The local hospitals collect some. And there are national organizations, working through web sites, that collect them and distribute them to hospitals nationwide. The Premie Project is one such web site, but there are many others, dedicated to providing hospitals and families with hats, blankets and booties for premature babies, and burial dresses and other items through their Infant Bereavement Program.

Here is a sampling of my wife's recent creations...

Watching her make these is pretty interesting because I am not a crafter and the process mystifies me. But then holding these little hats is just a bit heartbreaking. After watching our three children being born, I hold these hats and am amazed at how small a baby would be that would need a hat this tiny. The photo above doesn't really give you a sense of the size, so I took one additional photo where I put my car keys on top of one of the smaller hats. We all know the size of a key...so now you know the size of the hat...

Pretty damn small! It makes me sad in a way. But I'm awfully proud of my wife for donating her time and her talent to make this small difference for a family struggling through the birth or their little son or daughter.

I love my wife for many reasons and her generosity towards others is certainly one of them!

Happy Valentine's Day to my wife...and to all of you! Hope you have a great day!

Saturday, February 10, 2007

Easy Mac Breakdown

A couple of days ago, Son16 was making some Easy Mac. Now before you assume that we only feed our kids prepackaged foods that can be cooked in the microwave, let me reassure you that is not the case. We feed them honest-to-goodness real cooked food once a week whether they need it or not!

But on this particular day, it was every person for himself and Son16 grabbed two packages of the Easy Mac Big Packs.

Now let's establish a few of the necessary background features for this story. First of all, we've never had the Big Packs before, only the 'regular' size packs. Secondly, you may recall, Son16 is diagnosed with multiple special needs - among those is obsessive-compulsive disorder and anxiety disorder.

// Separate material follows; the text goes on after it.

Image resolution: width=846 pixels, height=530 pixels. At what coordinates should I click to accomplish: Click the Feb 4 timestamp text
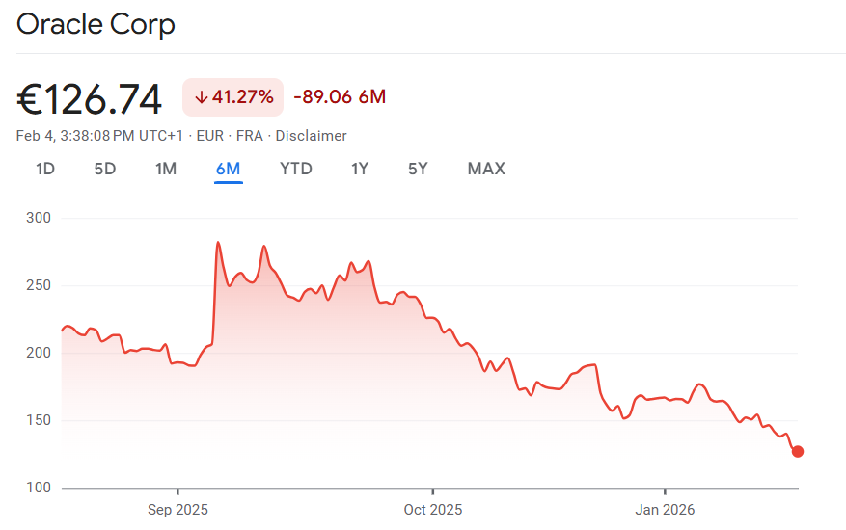click(101, 136)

Those two pieces of information help explain why he was totally unsure how to combine two packages and still have it turn out right. So he asked for help. I showed him the instructions for one pack, explained he would just double the amount of water, milk and butter, and he would end up with macaroni and cheese, just like with the regular packs.

And I observed as he so very carefully got out measuring spoons and measuring cups to begin the process. I commented that he probably didn't need to be that precise in his measurements, that an estimate would probably be good enough.

His eyes bulged to the size of softballs as he considered the imprecision of that pathway. "No dad, that would just wreck my noodles!" he informed me.

As he started to measure the 1 and 1/4 cups of water - yes, with the 1 cup measuring cup and the 1/4 cup measuring cup - I suggested he either use the 1/4 cup and fill it five times or else use the 1 cup and just estimate the 1/4 amount.

"What are you talking about?!?!"

"Look, Son16, watch this." And I proceeded to put in 1 cup of water and then estimate the 1/4 cup. He anxiously paced the kitchen telling me several times "You're wrecking my noodles!"

While the noodles did their thing in the microwave, I showed him how we would just cut a little chunk of butter and toss it in rather than measuring a precise tablespoon. I even mentioned that we would not actually measure the milk at all, but just pour in a bit, as needed, to get the consistency of the sauce he wanted.

As I began to demonstrate those things with the cooked noodles, he was getting two more packages from the box, certain of the fact my haphazard concoction would be inedible.

Somehow, in the midst of his repeated declarations that I was "wrecking his noodles" and while his whirlwind of pacing went on around me, I did manage to make macaroni and cheese using my freakishly bizarre method called 'estimating'. And I set it before him with the assurance that "your noodles are not wrecked".

He tasted it. He ate it. He told me it was 'okay'. But he assured me it would have been better if I had done it 'correctly'.

I'm not sure if the noodles would have been better. But his heart rate might have stayed in the normal range!

Thursday, February 08, 2007

How weird do I have to admit to?

Nancy tagged me to share six weird things about me. This is my first time to be tagged. It's kind of exciting, I'll admit. Perhaps Nancy just needed to find six people who had not already done this meme. But I want to think she made a careful selection from among some of her favorite blogs. So while others may moan about being tagged, I feel oddly giddy. A virgin experience. In fact, I think I'm looking forward to this enough that this alone qualifies as #1.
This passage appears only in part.